Drac is Michael Bay and I claim my (very charred) fiver!
Anyone mention cost. Electricity around 4 times the cost of gas per kWh.
More fuel poverty. Maybe increased winter deaths.
Don't think gas is as dangerous as people not affording to heat their homes
Dangerous stuff electricity I see there was a substation exploded on the news, that’s the same electricity that supplies your home.
Drac: "I can hardly walk through town without houses exploding around me."
LOL! 😀
Anyone mention cost. Electricity around 4 times the cost of gas per kWh.
More fuel poverty. Maybe increased winter deaths.Don’t think gas is as dangerous as people not affording to heat their homes
It's almost as if people think the entire country is connected to a gas main already...
As I said above you could make the change linked to renewables, insulation and battery storage in new builds rather than running a gas main to a new build estate.
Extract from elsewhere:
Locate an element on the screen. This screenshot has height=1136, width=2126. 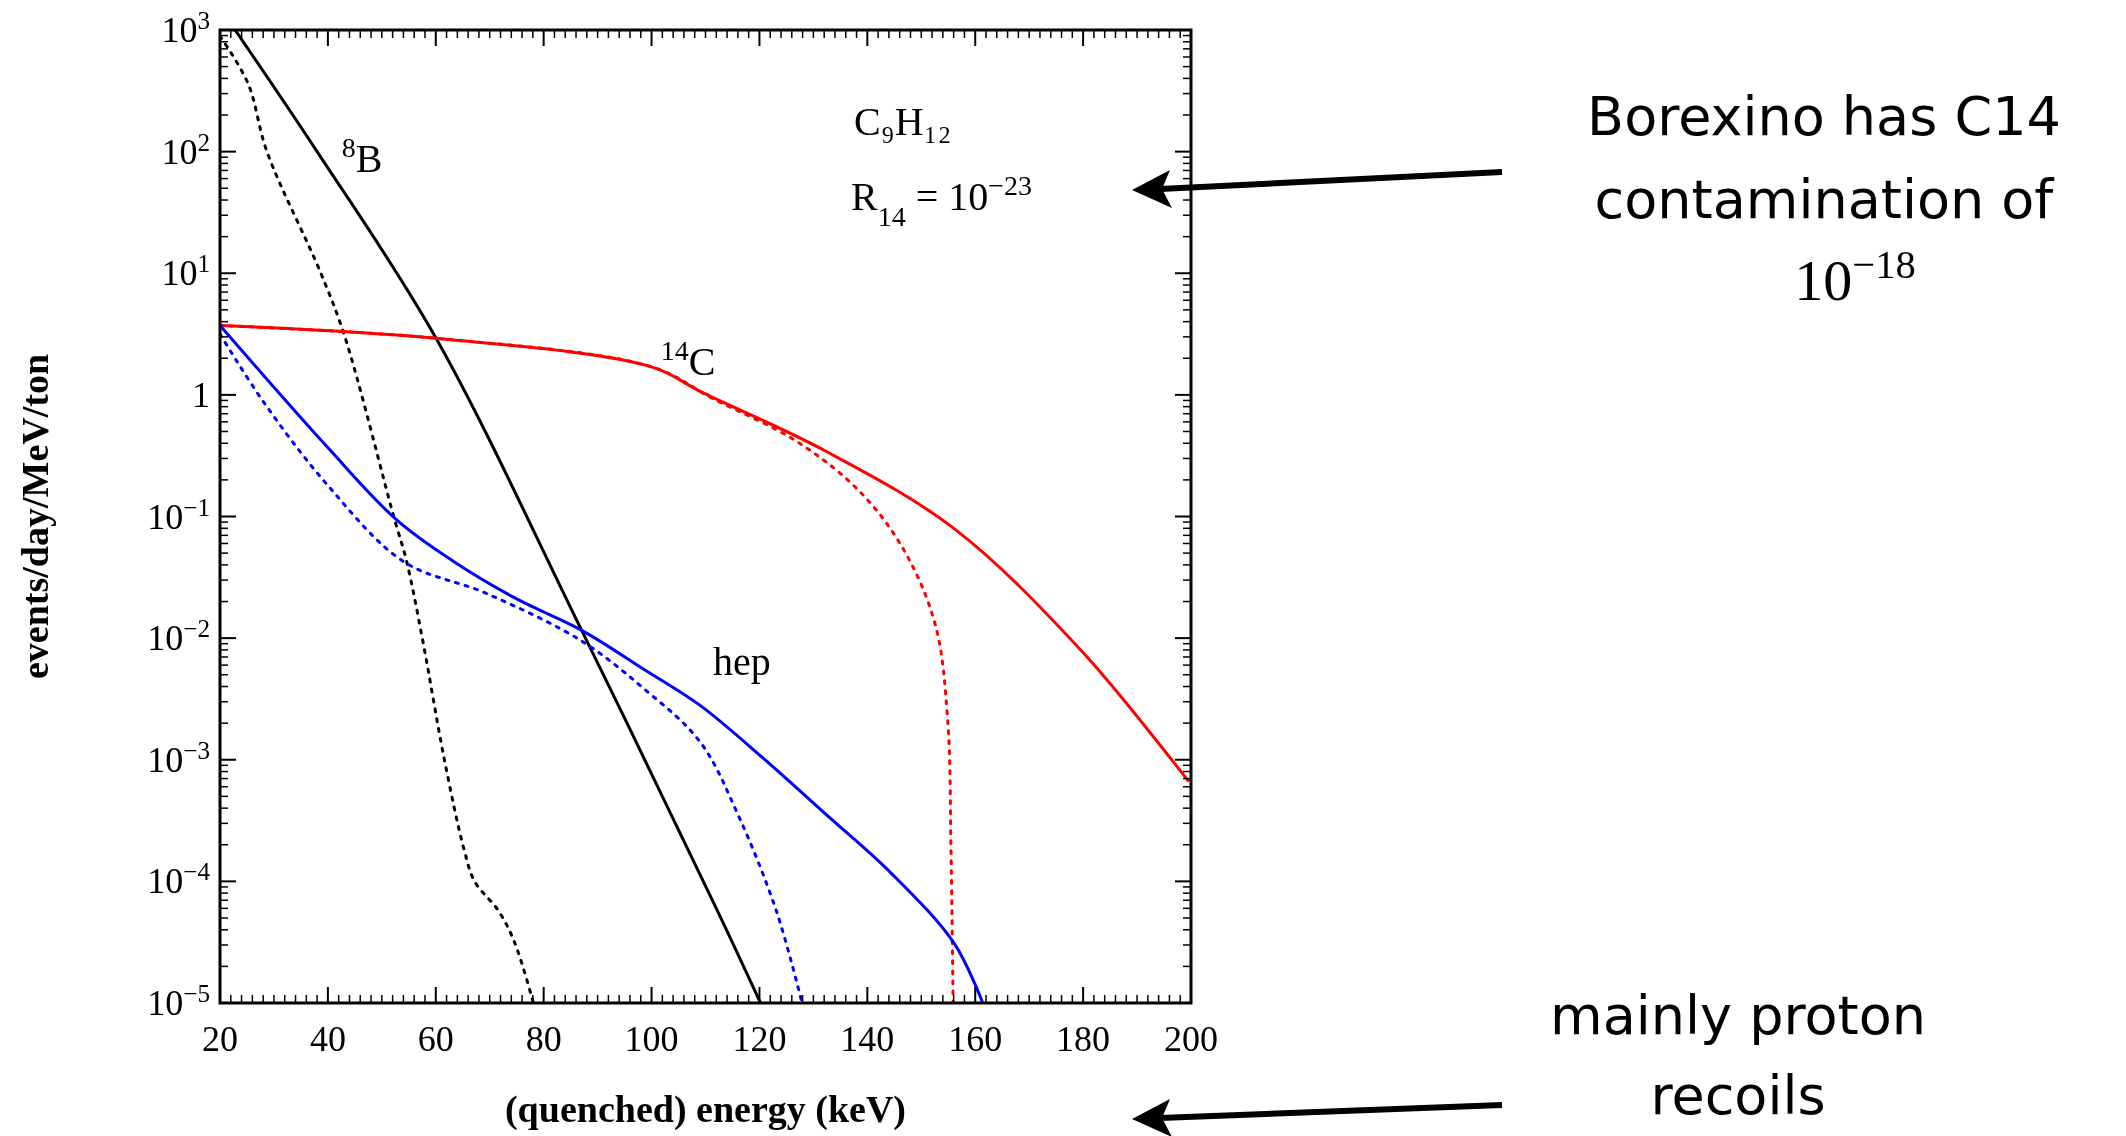
x-tick-label: 180 is located at coordinates (1084, 1039).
Though it also needs to be linked to long term sorting of baseload generation.
and yes there’s a CO risk too as Poly points out. That should be taken into consideration when deciding how to fuel a country.
I think you are misrepresenting what I said there. All fuel sources have risks and downsides. The explosion risk from gas cooking however is unbelievably small as evidenced from the link I posted earlier which is UK data and thus relevant to a proposed change to UK new build regs. The arguments against gas on environmental, political dependance on other countries etc are way stronger than your safety grounds. Can you accept that you perhaps overstated the risk of gas hob related death?
If Edukator thinks domestic gas poses a risk, just wait until we get hydrogen powered cars.
No, no, it'll all be electric. And all petrochemical products from the countless other fractions will instead be made from unicorn tears.
"Anyone mention cost. Electricity around 4 times the cost of gas per kWh.
More fuel poverty. Maybe increased winter deaths. "
I agree that fuel poverty is a bad thing so no argument there, but if we built houses properly and got serious about renewables (local and national) and investment in property battery arrays to reduce the impact on pricing demand them the cost of leccy need not be the problem. yes there are lots of ifs in that sentence!
we pump gas across how many thousands of KM to burn gas to heat water to sit in a metal tank that heats a room, surely we can do better than that..
Phew! Just survived cooking my lunch with gas. It’s the danger and excitement that brings adventure to cooking that I love.
We had a forest fire here at the weekend (yep, Scottish Highlands in February) caused by a falling electricity supply line. Bloody dangerous stuff this electricity!
We had a forest fire here at the weekend (yep, Scottish Highlands in February) caused by a falling electricity supply line. Bloody dangerous stuff this electricity!
It fell over because the electricity was generated from gas. Hydro electricity power lines stay upright.
We had a forest fire here at the weekend (yep, Scottish Highlands in February) caused by a falling electricity supply line. Bloody dangerous stuff this electricity!
Forests too all that combustible material in one place, it's the same material as people use to keep their homes warm.